Monitor symptoms, not causes
During my time at Venmo, my team was in charge of running large Jenkins and GitHub Actions CI clusters. We had a lot of monitoring for issues with our CI system, but it always felt like we were** reactive and not proactive.**
If our Jenkins machines ran out of disk space, we’d have an incident, then add monitoring for the disk space issues.
If our Jenkins machines ran out of file descriptors, we’d have an incident, then add monitoring for file descriptors.
The better way to do this is to monitor your problems from your user’s perspective instead.

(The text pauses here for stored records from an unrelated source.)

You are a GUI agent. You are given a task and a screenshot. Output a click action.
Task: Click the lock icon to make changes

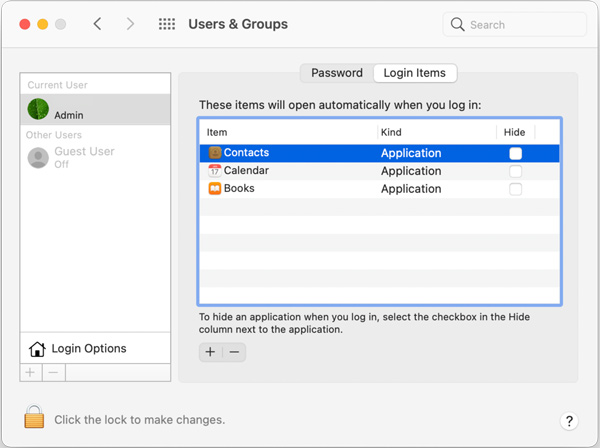click(x=34, y=417)
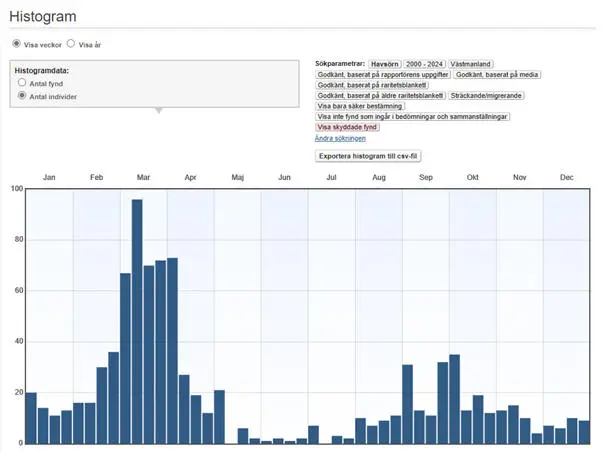Select the 'Visa veckor' radio button
This screenshot has height=452, width=603.
pyautogui.click(x=16, y=45)
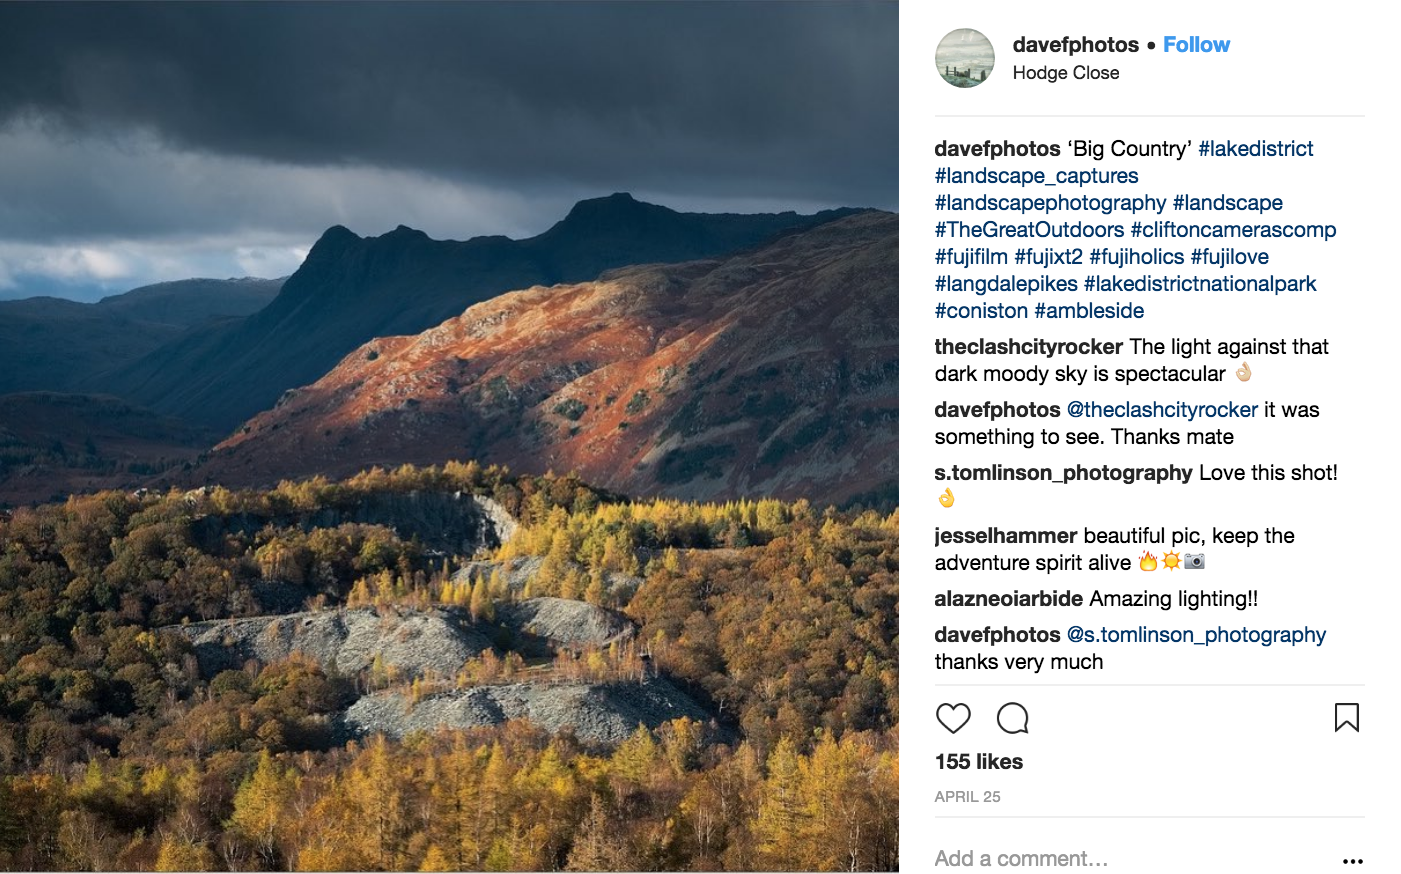Open the #landscape_captures hashtag
The image size is (1401, 874).
[x=1036, y=176]
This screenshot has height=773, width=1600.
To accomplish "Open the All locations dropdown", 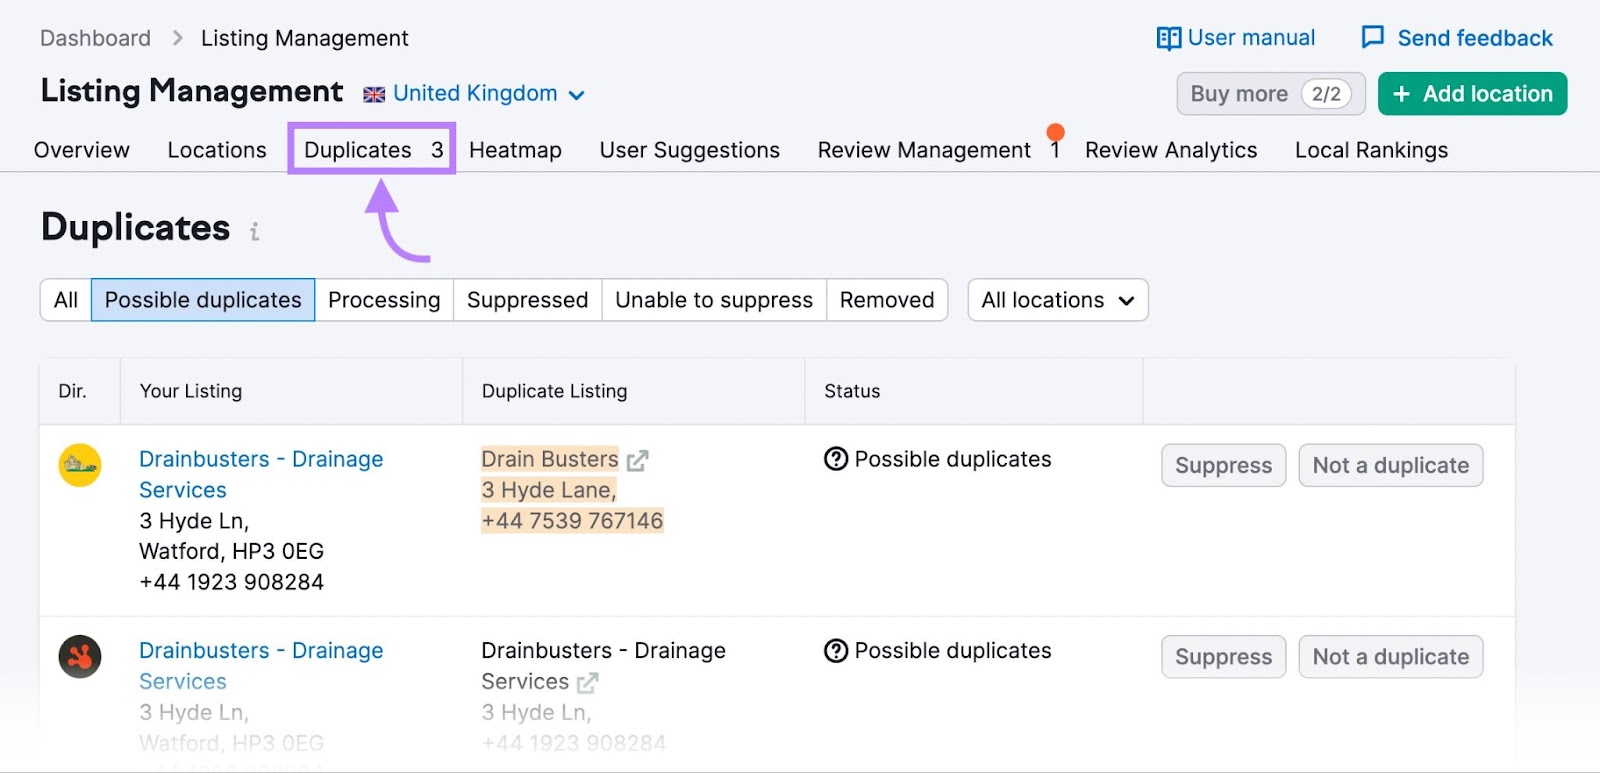I will pyautogui.click(x=1057, y=300).
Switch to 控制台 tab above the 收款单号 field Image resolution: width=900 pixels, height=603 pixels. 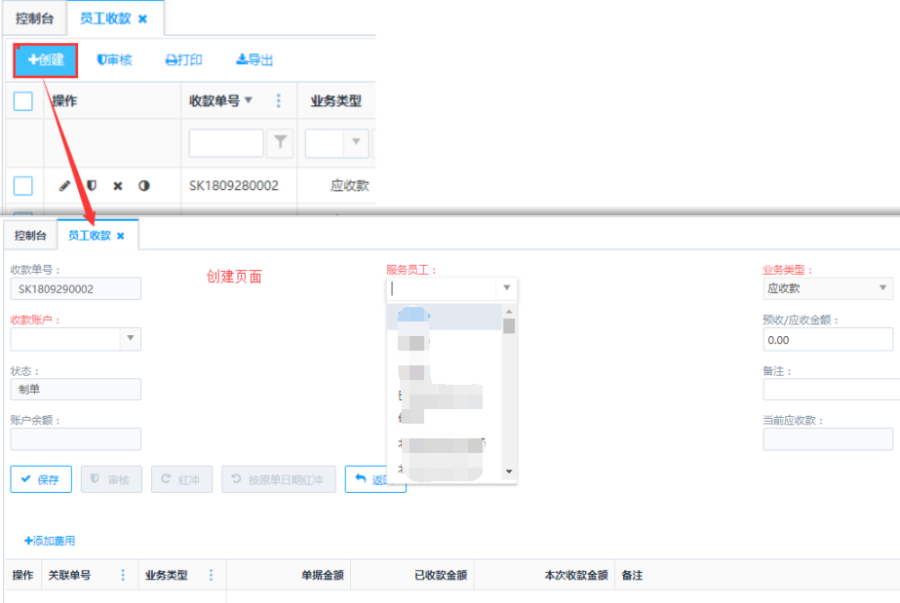point(30,236)
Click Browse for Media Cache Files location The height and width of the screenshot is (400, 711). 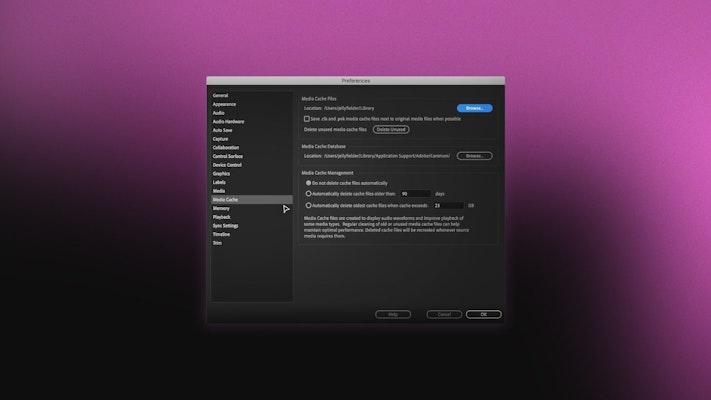click(474, 108)
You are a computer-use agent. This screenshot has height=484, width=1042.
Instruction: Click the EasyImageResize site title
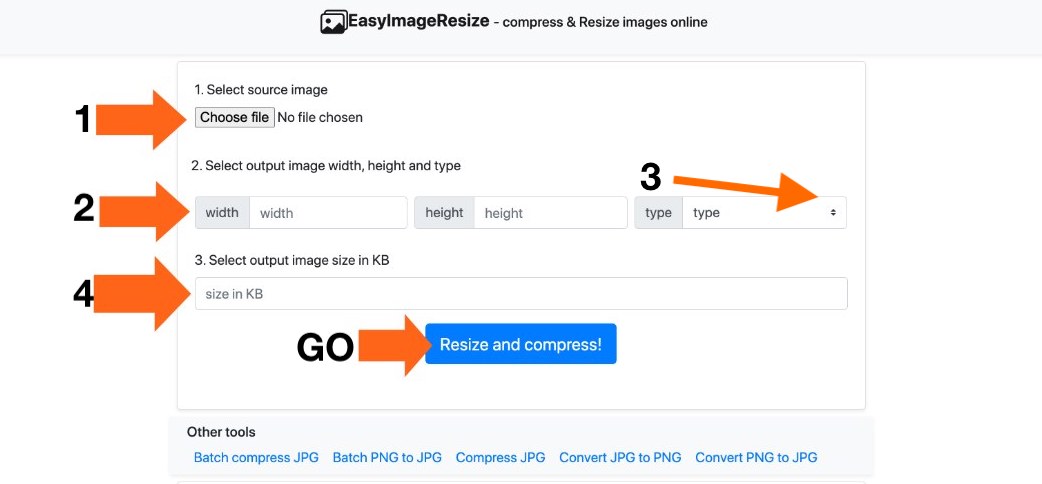click(418, 21)
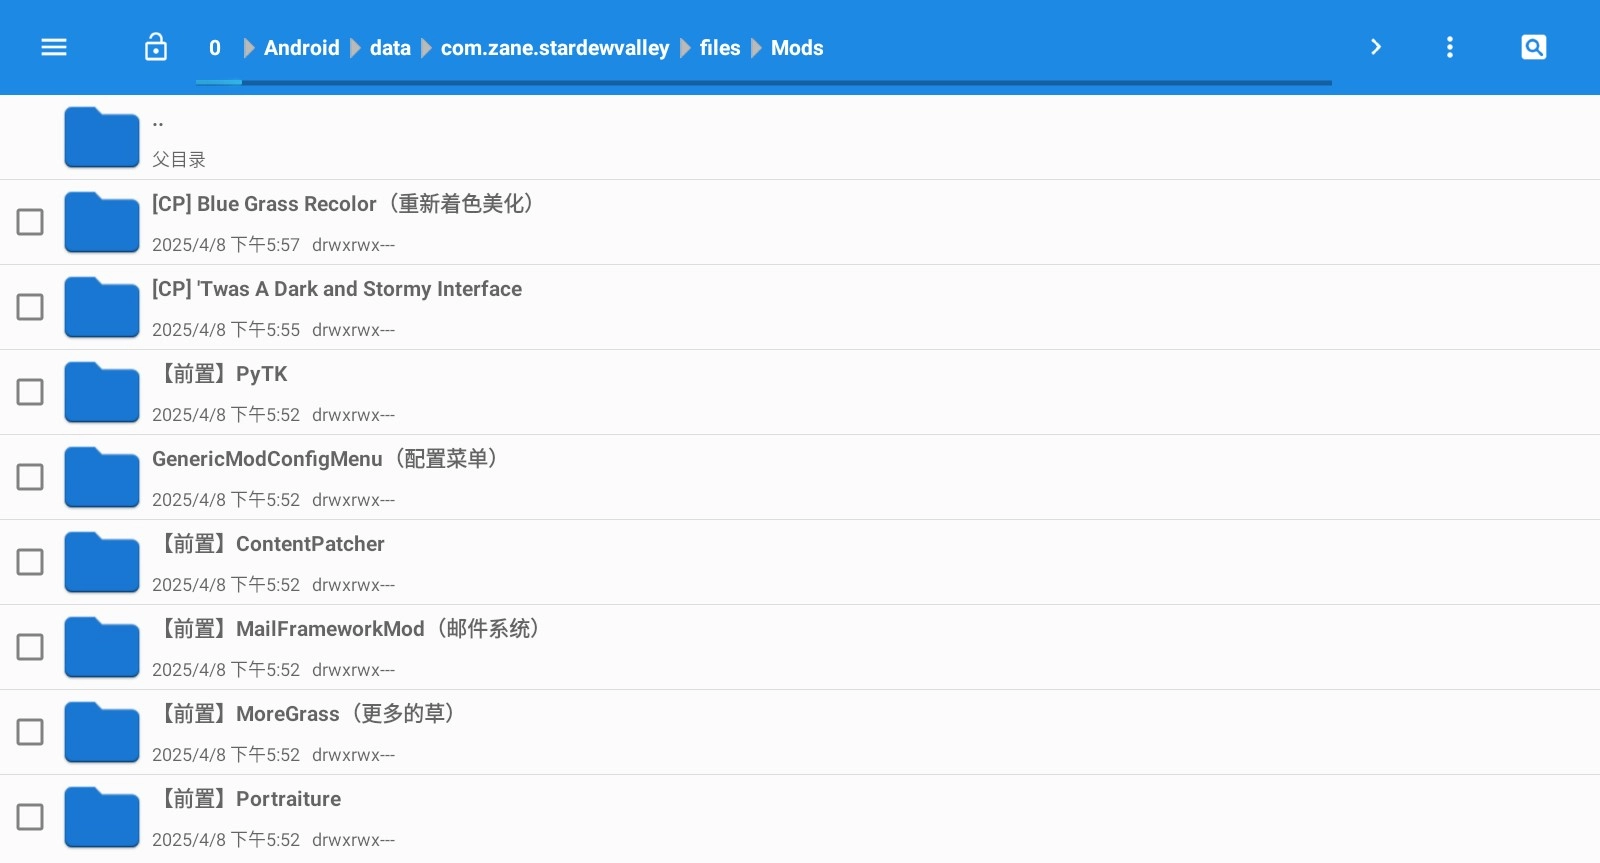Open 'Twas A Dark and Stormy Interface
This screenshot has height=863, width=1600.
[x=337, y=289]
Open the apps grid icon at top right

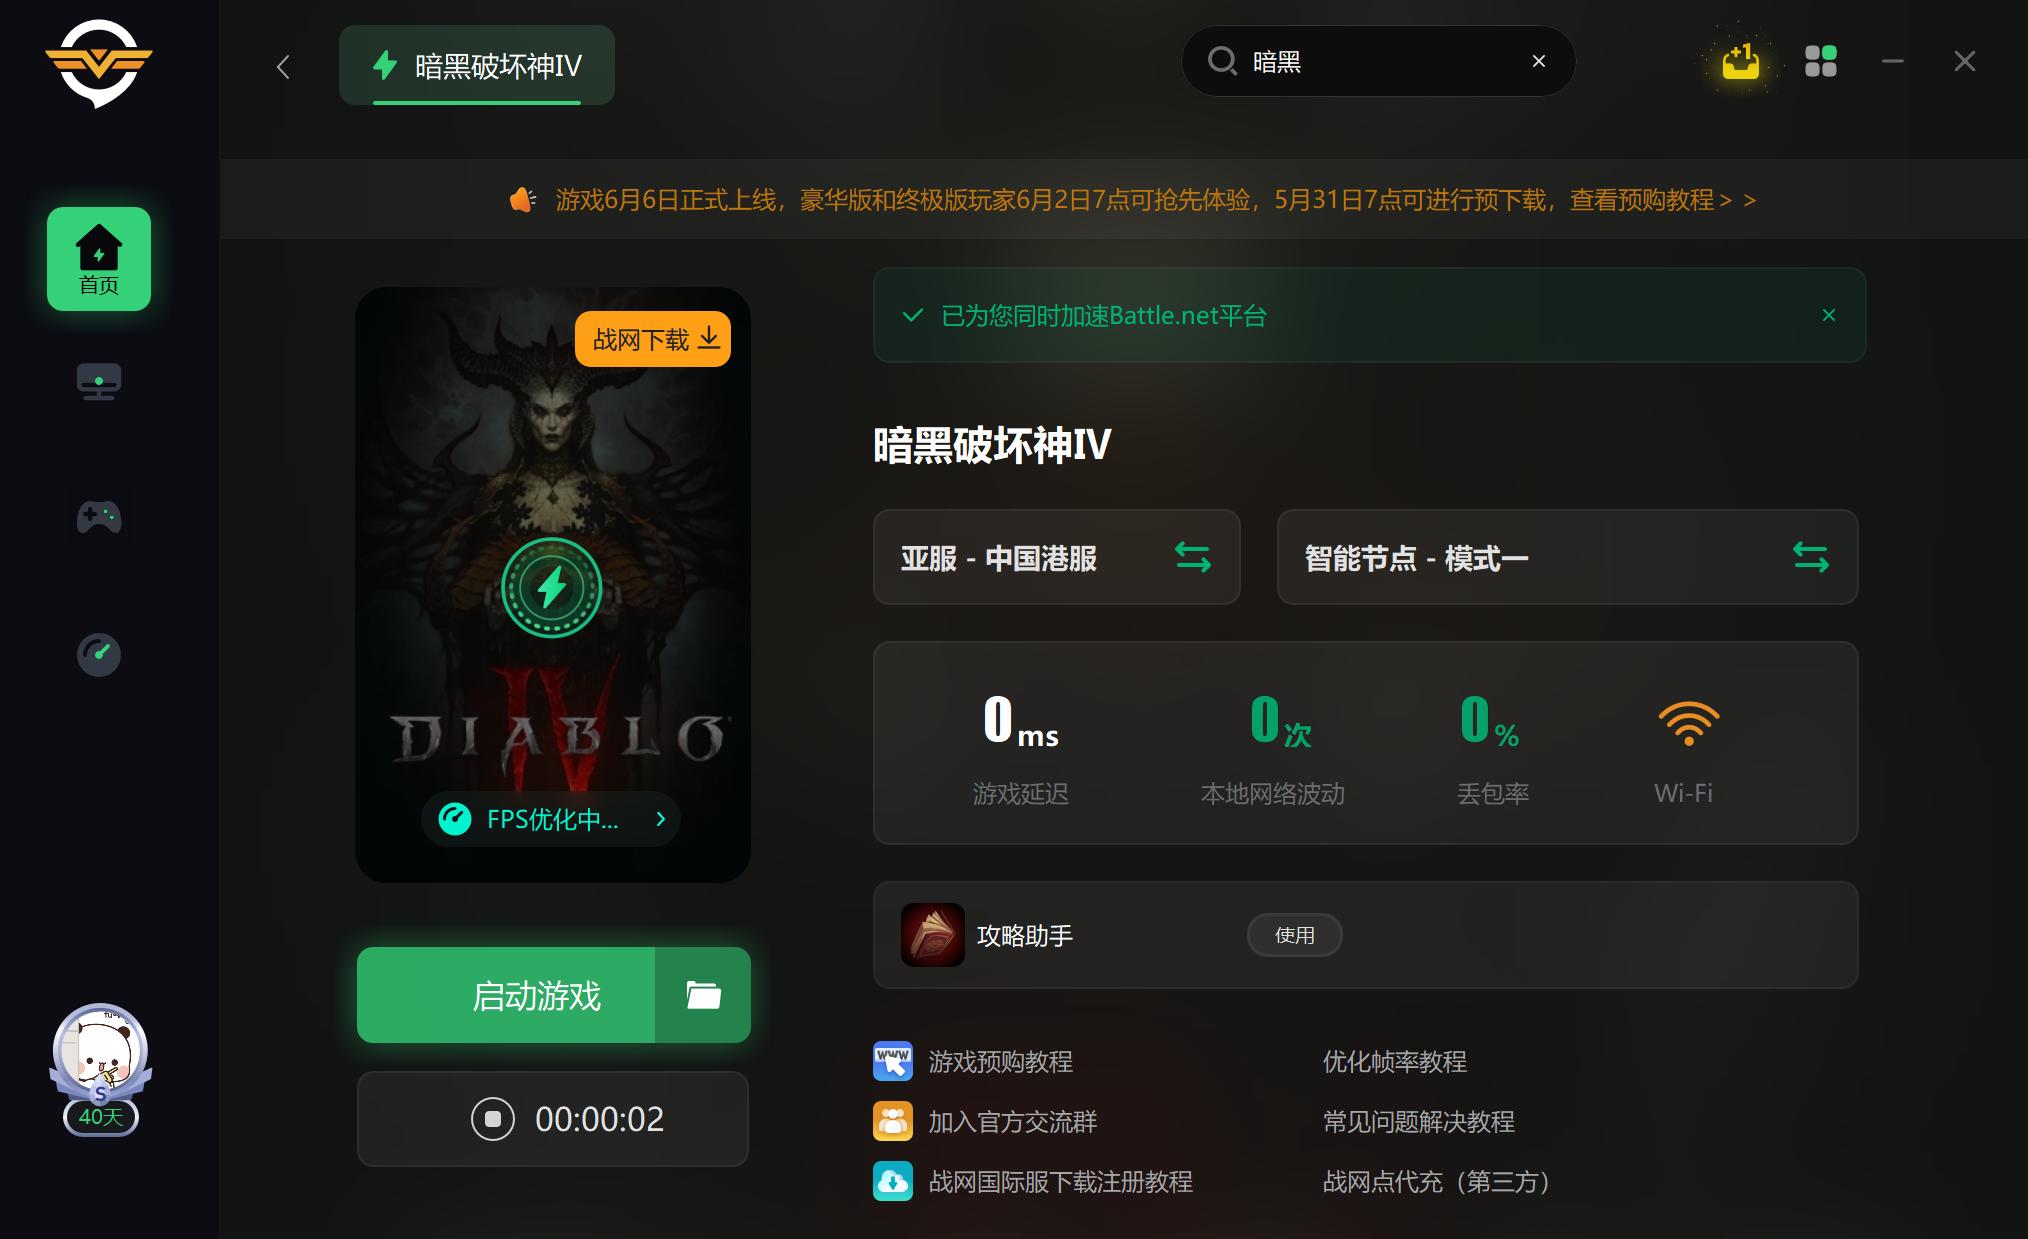(x=1821, y=61)
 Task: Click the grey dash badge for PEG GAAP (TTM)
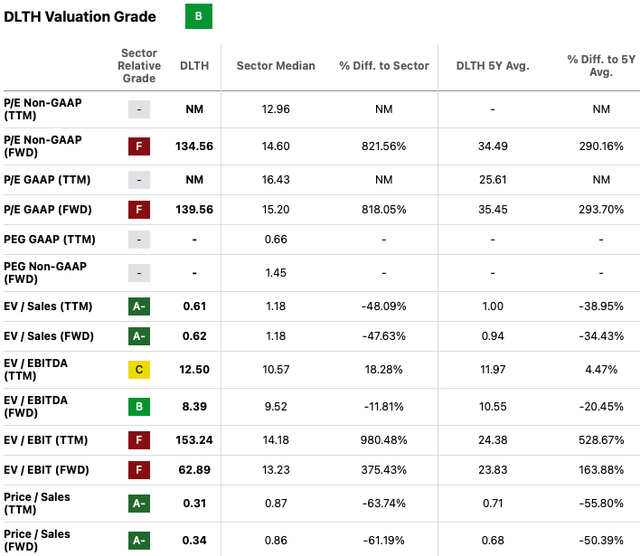[139, 239]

I recently came across Rob Ewaschuk’s paper on monitoring which explains the concept better than I could. You should monitor symptoms, not causes.
Here’s an excerpt:
I call this “symptom-based monitoring,” in contrast to “cause-based monitoring”. Do your users care if your MySQL servers are down? No, they care if their queries are failing. (Perhaps you’re cringing already, in love with your Nagios rules for MySQL servers? Your users don’t even know your MySQL servers exist!) Do your users care if a support (i.e. non-serving-path) binary is in a restart-loop? No, they care if their features are failing. Do they care if your data push is failing? No, they care about whether their results are fresh.
In the new world with symptom-based monitoring, we’d simply run our pipelines and monitor if they did what they were supposed to. If there was an issue with that, we’d be alerted. This way, regardless of the underlying cause of the issue, we’d catch it proactively.